- WHAT YOU NEED TO DO -
The answer is to be an exact copy of the lines below running from the line with "The width and height of the screenshot is (1060, 1148)." down to the line with "This screenshot has width=504, height=585.", both ends included, and nothing more.

Items from a dataset

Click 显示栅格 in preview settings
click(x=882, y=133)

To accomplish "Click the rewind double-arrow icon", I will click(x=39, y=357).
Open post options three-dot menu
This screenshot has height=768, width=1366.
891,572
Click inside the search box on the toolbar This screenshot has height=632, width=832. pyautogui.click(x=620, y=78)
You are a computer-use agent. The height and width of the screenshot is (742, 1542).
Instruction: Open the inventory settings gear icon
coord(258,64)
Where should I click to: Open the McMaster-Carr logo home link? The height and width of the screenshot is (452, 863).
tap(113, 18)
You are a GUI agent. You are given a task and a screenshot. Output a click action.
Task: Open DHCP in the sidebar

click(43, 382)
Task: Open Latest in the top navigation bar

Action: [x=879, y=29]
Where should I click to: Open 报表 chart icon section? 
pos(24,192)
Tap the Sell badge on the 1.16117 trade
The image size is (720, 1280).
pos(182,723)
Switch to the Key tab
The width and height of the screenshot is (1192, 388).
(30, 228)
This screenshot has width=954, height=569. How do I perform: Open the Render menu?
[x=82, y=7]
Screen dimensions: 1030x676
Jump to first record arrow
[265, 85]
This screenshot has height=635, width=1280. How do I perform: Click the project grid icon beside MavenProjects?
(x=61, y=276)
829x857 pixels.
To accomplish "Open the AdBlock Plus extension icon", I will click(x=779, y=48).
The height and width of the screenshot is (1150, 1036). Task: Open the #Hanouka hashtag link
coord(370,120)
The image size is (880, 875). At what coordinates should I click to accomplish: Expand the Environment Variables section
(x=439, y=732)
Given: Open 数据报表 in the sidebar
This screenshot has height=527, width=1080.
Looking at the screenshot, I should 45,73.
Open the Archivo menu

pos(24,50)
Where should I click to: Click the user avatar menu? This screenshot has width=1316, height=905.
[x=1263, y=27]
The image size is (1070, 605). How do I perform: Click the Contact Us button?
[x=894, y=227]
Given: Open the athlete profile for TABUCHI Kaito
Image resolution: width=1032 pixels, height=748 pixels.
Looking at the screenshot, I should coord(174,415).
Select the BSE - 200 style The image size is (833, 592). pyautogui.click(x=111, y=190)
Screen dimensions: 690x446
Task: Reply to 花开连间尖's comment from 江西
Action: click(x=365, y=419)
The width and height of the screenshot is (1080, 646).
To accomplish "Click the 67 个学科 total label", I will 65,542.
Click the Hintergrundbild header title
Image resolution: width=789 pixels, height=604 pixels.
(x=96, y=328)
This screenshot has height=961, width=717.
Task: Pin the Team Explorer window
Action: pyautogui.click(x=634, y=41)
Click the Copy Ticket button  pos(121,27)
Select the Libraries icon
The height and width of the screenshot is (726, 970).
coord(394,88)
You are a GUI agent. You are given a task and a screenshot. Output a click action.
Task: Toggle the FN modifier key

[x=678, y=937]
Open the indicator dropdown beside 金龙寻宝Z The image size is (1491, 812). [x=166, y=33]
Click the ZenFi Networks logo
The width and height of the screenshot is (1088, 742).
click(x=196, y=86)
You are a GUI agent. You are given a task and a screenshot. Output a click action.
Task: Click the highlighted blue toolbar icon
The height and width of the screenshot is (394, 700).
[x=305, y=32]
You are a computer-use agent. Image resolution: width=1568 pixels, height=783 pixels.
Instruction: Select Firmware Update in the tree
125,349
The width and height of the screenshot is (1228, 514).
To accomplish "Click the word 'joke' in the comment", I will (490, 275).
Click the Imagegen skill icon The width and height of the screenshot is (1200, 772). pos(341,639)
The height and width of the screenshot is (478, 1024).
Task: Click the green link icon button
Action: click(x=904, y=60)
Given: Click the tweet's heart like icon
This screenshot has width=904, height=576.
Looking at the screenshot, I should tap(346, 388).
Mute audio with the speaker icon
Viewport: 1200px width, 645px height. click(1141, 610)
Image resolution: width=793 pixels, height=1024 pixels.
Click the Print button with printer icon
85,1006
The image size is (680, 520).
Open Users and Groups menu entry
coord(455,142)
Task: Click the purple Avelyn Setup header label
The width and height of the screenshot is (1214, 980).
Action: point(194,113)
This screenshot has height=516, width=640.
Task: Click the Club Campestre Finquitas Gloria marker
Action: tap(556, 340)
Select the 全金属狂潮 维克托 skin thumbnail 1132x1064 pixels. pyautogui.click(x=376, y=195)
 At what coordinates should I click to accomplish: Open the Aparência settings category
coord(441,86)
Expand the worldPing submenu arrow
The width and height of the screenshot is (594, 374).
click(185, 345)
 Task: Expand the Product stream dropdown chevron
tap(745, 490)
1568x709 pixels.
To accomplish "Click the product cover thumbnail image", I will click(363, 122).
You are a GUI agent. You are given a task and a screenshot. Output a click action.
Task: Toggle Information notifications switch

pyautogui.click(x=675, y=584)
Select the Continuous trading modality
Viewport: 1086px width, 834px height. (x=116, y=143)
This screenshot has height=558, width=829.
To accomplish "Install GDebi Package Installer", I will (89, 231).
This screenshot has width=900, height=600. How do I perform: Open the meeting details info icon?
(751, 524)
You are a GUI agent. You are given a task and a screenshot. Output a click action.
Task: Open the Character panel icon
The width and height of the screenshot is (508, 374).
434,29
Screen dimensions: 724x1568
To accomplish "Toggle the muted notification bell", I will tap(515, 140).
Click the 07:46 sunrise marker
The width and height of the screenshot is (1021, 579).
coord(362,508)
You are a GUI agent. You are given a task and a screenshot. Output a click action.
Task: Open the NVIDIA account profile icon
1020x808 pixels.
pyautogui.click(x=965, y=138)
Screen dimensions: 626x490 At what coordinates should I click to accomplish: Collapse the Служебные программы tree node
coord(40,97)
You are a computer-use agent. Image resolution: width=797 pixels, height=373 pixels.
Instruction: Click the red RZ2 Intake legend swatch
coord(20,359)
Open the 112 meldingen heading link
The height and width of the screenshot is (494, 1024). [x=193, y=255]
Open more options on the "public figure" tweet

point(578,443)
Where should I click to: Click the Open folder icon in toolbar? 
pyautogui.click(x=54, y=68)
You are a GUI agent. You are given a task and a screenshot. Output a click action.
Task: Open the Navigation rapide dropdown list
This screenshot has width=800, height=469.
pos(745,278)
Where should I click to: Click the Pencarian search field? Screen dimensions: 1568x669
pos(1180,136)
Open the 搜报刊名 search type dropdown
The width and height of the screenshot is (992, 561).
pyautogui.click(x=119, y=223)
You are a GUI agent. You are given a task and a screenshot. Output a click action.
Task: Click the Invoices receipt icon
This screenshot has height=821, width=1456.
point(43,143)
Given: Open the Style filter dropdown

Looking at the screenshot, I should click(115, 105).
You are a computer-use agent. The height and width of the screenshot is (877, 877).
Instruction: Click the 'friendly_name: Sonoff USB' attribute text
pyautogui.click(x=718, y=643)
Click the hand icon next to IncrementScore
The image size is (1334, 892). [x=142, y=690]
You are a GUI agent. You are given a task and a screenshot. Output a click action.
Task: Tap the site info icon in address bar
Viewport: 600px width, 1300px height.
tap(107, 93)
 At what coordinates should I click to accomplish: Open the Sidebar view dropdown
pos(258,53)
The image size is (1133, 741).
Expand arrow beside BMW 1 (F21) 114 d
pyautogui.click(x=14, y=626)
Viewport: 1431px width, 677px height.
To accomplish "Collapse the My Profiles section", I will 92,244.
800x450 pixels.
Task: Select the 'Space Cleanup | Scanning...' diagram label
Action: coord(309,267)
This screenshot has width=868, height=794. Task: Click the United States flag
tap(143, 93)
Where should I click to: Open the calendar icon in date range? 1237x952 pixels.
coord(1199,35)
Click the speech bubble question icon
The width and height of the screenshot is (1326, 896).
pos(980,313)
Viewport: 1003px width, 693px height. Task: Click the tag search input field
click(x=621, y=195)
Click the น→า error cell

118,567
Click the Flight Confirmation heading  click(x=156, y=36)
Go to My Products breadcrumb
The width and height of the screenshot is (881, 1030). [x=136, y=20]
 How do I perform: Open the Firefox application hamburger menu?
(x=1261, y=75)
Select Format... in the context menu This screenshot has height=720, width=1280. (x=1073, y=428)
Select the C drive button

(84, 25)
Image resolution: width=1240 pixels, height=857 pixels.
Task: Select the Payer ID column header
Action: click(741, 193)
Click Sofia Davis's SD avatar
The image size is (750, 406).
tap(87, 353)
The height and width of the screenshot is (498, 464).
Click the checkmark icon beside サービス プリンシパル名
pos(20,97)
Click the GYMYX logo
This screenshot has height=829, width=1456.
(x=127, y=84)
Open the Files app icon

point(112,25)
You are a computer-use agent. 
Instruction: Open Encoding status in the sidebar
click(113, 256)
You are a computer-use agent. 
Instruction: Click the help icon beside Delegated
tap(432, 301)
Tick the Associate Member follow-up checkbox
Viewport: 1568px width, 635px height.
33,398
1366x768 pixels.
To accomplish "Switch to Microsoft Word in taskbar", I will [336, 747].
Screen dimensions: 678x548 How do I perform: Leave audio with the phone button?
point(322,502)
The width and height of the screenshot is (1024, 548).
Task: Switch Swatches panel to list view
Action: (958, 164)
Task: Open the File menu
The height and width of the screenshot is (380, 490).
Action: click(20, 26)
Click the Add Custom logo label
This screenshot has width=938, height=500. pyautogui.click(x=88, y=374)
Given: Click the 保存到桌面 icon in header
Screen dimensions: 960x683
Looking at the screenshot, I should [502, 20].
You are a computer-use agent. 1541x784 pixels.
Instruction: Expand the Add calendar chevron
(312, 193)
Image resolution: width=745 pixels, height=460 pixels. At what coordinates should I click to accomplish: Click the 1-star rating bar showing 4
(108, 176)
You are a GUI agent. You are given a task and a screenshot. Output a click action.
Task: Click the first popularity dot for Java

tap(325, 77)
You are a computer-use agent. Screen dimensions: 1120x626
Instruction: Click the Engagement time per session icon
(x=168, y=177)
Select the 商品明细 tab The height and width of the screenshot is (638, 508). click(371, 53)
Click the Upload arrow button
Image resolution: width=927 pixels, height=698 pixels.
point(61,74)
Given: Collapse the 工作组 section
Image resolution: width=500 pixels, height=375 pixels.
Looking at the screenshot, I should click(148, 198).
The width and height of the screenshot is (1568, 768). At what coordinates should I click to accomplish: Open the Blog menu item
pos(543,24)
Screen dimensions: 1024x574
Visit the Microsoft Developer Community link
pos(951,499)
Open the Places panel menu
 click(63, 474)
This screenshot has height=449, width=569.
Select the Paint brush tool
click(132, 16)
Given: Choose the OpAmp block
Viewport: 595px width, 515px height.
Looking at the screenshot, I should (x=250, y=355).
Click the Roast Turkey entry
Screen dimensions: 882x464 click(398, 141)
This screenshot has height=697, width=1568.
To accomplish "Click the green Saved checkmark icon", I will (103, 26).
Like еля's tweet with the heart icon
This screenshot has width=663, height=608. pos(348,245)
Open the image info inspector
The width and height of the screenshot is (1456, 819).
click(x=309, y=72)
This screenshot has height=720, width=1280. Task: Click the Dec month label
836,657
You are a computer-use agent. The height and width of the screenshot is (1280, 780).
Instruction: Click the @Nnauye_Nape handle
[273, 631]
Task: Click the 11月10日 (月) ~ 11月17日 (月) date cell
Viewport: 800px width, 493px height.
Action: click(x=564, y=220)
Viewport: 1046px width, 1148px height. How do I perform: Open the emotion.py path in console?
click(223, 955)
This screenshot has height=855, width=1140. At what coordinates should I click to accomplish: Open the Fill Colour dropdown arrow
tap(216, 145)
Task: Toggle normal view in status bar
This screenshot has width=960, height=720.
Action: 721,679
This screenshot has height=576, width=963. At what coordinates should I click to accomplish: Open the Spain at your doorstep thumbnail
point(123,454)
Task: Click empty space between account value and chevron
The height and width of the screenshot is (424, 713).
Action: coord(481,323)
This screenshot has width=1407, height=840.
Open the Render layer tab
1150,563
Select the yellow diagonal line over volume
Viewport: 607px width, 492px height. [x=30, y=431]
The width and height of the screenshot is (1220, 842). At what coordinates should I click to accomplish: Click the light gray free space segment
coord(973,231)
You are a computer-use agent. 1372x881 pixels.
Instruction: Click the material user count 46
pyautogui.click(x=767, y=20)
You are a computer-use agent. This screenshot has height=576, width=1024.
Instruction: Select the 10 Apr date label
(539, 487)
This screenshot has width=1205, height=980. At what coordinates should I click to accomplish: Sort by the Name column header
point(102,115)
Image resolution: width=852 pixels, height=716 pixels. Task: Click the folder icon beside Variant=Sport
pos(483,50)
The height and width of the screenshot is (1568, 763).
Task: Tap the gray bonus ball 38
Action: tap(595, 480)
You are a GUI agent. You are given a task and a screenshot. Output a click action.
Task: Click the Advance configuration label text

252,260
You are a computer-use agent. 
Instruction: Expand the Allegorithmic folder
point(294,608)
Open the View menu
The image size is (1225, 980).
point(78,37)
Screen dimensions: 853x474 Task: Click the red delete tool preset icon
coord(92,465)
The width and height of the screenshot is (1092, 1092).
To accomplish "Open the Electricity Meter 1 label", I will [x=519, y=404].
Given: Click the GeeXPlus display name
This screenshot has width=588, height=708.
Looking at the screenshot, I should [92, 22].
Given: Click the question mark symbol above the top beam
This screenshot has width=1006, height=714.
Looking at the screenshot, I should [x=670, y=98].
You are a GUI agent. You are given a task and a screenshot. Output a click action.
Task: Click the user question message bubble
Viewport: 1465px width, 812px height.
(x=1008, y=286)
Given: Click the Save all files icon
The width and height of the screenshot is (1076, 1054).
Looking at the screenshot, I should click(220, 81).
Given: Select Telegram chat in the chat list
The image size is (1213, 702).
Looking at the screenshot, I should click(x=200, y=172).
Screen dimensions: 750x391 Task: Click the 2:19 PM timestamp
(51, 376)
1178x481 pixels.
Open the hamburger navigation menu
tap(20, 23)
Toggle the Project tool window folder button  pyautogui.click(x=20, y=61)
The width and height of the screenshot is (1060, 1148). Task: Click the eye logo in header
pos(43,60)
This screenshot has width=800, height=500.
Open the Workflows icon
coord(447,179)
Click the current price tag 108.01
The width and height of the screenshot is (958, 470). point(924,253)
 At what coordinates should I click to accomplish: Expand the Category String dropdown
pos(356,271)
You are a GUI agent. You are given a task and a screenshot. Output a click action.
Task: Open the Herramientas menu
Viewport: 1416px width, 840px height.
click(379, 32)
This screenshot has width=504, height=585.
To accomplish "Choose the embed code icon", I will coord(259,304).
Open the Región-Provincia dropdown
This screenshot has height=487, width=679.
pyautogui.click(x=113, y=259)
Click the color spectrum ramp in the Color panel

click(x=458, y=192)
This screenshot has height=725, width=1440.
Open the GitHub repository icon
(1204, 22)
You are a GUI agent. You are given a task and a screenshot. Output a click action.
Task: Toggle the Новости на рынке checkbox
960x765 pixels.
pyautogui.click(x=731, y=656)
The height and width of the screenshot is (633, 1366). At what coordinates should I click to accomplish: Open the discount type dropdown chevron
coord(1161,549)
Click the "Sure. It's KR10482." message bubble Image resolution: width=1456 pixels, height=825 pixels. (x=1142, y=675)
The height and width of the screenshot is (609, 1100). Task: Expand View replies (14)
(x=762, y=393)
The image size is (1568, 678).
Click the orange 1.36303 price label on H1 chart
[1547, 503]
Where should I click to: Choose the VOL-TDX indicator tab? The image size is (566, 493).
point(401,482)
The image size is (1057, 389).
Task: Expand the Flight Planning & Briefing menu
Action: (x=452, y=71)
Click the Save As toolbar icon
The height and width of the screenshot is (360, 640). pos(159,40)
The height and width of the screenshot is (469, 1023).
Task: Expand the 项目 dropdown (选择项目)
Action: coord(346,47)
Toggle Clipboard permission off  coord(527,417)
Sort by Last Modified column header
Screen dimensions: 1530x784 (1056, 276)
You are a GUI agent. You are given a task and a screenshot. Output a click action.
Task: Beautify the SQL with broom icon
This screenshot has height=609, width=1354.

- OUTPUT BELOW -
The width and height of the screenshot is (1060, 1148). Task: Click the eye logo in header
pos(43,60)
This screenshot has width=800, height=500.
Open the Workflows icon
coord(447,179)
Click the current price tag 108.01
The width and height of the screenshot is (958, 470). point(924,253)
 At what coordinates should I click to accomplish: Expand the Category String dropdown
pos(356,271)
You are a GUI agent. You are given a task and a screenshot. Output a click action.
Task: Open the Herramientas menu
Viewport: 1416px width, 840px height.
click(379, 32)
This screenshot has width=504, height=585.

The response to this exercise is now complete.